By the time 1926 arrived the future was looking rosier than ever, and to improve matters even more the powers that be realized that my father’s seven year period of service was fast coming to an end and that they had to ensure that this very valuable member of the unit must be persuaded to continue his service. It may be jumping to conclusions to say that this was the reason for further improvements in his circumstances, but there was little doubt that he received special treatment about this time in his career. He was given the opportunity to study and soon qualified as a Warrant Officer Class Two, and a further promotion to Staff Sergeant. He was befriended by some of the officers, which was a very unusual occurrence, there being very strong and marked class divisions in the British Army, and still is. However, some of these socially superior beings did behave quite well towards him, and this must have helped him to make up his mind when it came to deciding whether to sign on for a further seven years service.

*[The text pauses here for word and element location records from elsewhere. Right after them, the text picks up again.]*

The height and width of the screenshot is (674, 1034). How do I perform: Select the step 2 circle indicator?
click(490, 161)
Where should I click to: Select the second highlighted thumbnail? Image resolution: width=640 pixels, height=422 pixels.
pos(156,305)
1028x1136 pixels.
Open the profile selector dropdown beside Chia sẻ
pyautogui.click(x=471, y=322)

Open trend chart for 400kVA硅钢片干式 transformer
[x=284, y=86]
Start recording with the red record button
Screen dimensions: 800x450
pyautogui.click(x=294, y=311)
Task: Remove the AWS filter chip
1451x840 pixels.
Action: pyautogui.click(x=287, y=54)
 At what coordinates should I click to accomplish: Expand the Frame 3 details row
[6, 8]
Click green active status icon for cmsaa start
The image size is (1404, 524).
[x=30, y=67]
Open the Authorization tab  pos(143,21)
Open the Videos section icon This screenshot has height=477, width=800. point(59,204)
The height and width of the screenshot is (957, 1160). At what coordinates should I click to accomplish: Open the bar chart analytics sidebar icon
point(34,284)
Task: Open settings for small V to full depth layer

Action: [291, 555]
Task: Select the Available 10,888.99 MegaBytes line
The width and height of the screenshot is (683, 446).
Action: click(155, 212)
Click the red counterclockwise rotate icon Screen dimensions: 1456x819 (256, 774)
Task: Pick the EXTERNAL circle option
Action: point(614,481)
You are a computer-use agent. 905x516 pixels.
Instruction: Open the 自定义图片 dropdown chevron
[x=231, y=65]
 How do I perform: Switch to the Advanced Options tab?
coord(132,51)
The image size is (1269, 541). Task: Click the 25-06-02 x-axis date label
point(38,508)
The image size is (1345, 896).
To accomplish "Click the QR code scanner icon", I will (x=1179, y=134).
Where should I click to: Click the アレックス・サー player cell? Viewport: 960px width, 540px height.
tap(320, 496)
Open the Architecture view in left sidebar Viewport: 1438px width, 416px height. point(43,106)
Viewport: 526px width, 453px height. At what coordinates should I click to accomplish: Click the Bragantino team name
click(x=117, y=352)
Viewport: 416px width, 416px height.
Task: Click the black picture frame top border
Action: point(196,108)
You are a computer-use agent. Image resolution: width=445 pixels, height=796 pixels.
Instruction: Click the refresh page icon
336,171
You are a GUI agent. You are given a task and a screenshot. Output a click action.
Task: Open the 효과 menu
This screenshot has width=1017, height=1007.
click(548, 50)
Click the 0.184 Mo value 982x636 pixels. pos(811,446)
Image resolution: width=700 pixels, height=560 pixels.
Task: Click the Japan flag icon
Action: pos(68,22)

Taken in May 1928; on leave from India for six months - It was taken on the occasion of my engagement before returning to India. I returned in 1932 and got married on 16th May 1932.

Aged at engagement Billy 26 years & Mary 17 years - Married ages – Self 29 & Mary 21

(Note my father was born on 19th January 1903 which would have made him 25 years and 5 months when he got engaged in May 1928, and 29 and 5 months on his wedding day which was 16th May 1932.)

There was no end to the advantage of being a good sportsman. Some of these things were worth doing simply because they had social advantages to them, such as golf and horse riding, and Dad did all of these things. However, there was one sport that was not only a social advantage it was a game that he grew to enjoy very much, a game he was to excel at. It was tennis, and this game now began to open many doors for him.

Strangely it was an accident that resulted in him being introduced to the gentlemen's sport of tennis. It seems he had received a very bad kick to his right knee whilst playing rugby and the Medical Officer had told him that it would probably not be wise for him to continue playing a physical contact sport. Initially he was introduced to the game by one of the officers with whom he had made friends, though it is possible that the officer in question, being a keen player had seen this as a chance to make the young NCO into a worthy opponent against whom he could practice and improve his own game. It was not long before my father found that he had a natural aptitude for the game, and that it would be a great advantage if he could improve his skills.